Dès son premier roman « Le ventre de la fée », en 1993, Alice Ferney a pris place au tout premier plan du paysage littéraire. Treize autres livres ont suivi, qui tous ont confirmé la qualité d’une écriture attachée à restituer avec une minutie extrême les démêlements de l’intime. Parmi ceux-ci « La conversation amoureuse » (2000), « Les bourgeois » (2017) et plus récemment le bouleversant «Deux innocents » (2023). « Comme en amour » vient, un quart de siècle plus tard, en écho à « La conversation amoureuse. » Une « conversation amicale » pour Alice Ferney

Une citation de Milan Kundera placée en épigraphe délivre d’entrée de jeu le sens de ce nouveau livre : « L’amitié qui est soumise à un intérêt supérieur à l’amitié n’a rien à faire avec l’amitié. Contrairement à la puérile fidélité à une conviction, la fidélité à un ami est une vertu, peut-être la seule, la dernière. » L’on ne saurait saisir la dimension profonde de « Comme en amour » si l’on ne s’arrêtait pas d’abord à ce propos liminaire. Car ce qui va suivre, ce sont quarante chapitres dont les titres, toujours un bref énoncé à l’infinitif, peuvent être lus à parts égales en manière d’injonctions ou de constats factuels (« Se rencontrer », « Réserver des surprises », « Se retrouver », « Se perdre de vue »…). Ceux-ci se présentent comme une carte du parcours amical. En résonance lointaine avec une certaine carte du tendre de la littérature classique. Sur ce territoire s’avancent donc Marianne et Cyril, qui se sont rencontrés à l’occasion d’une interview. Elle est une créatrice renommée d’accessoires de mode, lui travaille en dilettante. Ce jour-là il est venu faire une pige pour un magazine tendance. Mais entre eux un courant tout de suite est passé, dont le dialogue imaginé par Alice Ferney fait ressentir l’intensité. Tout comme il suggère le paradoxe de leurs situations respectives. Elle mène une existence bourgeoise, avec son époux et leurs trois enfants, dans une maison de la banlieue nord-ouest. Il mène une existence solitaire dans la très huppée rue Bonaparte, sur la rive gauche.
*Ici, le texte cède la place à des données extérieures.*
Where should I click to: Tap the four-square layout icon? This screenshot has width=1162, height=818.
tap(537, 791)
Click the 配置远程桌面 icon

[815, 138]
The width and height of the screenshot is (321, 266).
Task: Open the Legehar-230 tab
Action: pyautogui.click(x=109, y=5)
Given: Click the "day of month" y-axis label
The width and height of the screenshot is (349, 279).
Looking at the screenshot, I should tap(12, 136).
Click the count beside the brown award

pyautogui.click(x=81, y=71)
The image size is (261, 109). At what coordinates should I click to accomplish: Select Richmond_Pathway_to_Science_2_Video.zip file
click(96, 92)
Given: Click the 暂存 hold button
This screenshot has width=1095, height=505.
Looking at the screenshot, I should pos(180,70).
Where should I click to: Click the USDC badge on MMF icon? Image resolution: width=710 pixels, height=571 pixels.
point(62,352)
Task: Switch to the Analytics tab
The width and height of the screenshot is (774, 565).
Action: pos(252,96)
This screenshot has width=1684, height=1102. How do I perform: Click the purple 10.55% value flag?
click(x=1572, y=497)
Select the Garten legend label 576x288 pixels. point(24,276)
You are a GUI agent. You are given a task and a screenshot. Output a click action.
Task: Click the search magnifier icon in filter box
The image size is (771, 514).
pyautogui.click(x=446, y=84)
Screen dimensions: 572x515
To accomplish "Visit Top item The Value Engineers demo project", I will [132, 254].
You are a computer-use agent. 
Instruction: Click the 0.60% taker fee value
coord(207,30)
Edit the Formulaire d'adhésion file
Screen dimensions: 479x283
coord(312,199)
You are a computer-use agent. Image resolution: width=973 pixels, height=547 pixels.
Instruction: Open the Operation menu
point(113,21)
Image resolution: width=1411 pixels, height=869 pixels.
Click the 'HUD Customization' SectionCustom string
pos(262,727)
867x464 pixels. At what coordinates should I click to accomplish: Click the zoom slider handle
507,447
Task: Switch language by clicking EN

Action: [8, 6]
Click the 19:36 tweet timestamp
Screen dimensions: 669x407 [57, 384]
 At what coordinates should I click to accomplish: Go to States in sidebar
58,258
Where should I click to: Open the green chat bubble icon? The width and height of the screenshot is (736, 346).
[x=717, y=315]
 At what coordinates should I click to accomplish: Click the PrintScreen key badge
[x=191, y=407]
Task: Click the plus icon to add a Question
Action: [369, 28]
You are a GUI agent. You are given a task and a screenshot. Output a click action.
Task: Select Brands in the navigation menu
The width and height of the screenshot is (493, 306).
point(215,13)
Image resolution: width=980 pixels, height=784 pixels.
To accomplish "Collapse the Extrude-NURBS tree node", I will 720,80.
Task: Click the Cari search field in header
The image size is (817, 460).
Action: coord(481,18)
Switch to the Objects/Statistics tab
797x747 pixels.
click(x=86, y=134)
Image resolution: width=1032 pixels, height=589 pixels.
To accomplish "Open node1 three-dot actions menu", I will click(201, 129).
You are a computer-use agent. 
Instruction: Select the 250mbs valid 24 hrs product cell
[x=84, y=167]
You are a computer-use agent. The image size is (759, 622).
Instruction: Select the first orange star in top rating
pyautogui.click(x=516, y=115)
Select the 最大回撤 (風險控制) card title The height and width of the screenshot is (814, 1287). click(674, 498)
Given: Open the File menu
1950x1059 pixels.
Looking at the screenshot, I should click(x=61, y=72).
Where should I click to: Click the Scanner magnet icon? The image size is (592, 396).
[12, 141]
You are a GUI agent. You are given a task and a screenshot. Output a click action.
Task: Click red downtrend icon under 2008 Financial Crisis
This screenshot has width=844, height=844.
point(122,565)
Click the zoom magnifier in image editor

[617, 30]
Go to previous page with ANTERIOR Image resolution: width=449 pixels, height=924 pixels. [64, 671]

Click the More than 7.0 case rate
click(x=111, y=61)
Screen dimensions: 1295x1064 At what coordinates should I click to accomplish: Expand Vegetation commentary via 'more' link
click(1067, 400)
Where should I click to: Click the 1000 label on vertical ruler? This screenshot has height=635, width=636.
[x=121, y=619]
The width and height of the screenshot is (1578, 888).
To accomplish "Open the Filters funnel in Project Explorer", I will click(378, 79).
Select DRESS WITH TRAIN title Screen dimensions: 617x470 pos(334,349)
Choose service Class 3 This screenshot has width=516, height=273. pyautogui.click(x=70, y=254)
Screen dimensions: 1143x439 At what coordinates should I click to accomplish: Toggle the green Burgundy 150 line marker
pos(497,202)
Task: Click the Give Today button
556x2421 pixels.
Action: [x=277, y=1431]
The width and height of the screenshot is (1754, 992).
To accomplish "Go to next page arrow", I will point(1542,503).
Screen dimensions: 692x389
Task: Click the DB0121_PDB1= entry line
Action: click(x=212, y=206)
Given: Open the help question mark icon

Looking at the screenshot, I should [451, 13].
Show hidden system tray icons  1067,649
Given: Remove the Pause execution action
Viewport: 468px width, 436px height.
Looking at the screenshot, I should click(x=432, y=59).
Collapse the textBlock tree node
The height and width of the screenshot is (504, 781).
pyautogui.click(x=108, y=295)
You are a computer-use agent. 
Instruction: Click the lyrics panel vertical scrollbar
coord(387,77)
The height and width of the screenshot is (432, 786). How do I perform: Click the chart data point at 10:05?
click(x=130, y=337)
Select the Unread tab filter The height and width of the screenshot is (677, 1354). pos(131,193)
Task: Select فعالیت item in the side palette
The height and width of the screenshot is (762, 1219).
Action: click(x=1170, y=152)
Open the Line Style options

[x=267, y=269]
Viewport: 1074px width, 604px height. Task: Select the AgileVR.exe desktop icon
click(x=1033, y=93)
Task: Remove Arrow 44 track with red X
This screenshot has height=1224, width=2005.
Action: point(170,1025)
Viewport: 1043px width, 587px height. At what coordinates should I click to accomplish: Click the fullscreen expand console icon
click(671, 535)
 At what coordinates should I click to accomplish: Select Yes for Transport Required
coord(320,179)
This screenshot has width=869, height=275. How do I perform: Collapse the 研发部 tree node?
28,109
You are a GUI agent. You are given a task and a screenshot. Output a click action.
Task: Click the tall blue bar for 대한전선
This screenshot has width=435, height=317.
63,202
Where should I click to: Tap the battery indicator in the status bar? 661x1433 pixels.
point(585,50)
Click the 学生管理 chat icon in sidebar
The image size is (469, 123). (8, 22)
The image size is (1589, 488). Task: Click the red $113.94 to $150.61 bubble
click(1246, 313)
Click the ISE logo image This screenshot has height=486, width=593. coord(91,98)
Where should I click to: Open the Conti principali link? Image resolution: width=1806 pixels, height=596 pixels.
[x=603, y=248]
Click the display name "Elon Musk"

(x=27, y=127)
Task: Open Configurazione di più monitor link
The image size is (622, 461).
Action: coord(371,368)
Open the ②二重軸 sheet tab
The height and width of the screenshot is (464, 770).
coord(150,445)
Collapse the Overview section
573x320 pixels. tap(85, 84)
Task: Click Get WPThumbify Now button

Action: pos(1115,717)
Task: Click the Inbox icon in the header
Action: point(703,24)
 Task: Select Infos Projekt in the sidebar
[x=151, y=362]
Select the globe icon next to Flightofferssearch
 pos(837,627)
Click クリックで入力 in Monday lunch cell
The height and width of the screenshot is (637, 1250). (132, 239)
Les probables signaux émis par les corps restent continûment tenus en lisière de ce qui s’apparente fortement à une passion
Une amitié est née. On pourrait même imaginer un peu plus, tant un accord profond paraît immédiatement se faire, non exempt d’une perceptible séduction réciproque. C’est précisément sur la frontière ténue entre retenue et désir, amitié et amour, que commence de se construire la relation. Avec l’infinie délicatesse qui caractérise son écriture, Alice Ferney en pointe la singularité : « Entre eux, la complicité fut immédiate, l’aisance spontanée, l’éclat de rire franc. L’amitié aussi a ses coups de foudre, ses apparitions, ses révélations. » Tout comme elle laisse rapidement entendre les non-dits qui constituent l’autre base de cet accord. Plusieurs mois durant Marianne et Cyril vont vivre dans un permanent échange, fait de rencontres, de longues conversations téléphoniques, de secrets partagés. Un regard extérieur y verrait les pratiques d’un couple amoureux. Sauf que les probables signaux émis par les corps restent continûment tenus en lisière de ce qui s’apparente fortement à une passion. La très séduisante Marianne et le très séducteur Cyril semblent s’être campés sur ce terrain, où l’ambiguïté ne cesse de menacer. Peut-être pour eux une source supplémentaire d’émoi. Pour Alice Ferney une confirmation de la contiguïté de l’amitié et de l’amour. Ce que confirme cette observation qui pourrait s’applique à l’un ou l’autre état : « Chacun devient pour l’autre une habitude, un besoin, la source d’une complicité que l’on attend de plus en plus à force de la trouver. » Et puis la charmante Julia est apparue.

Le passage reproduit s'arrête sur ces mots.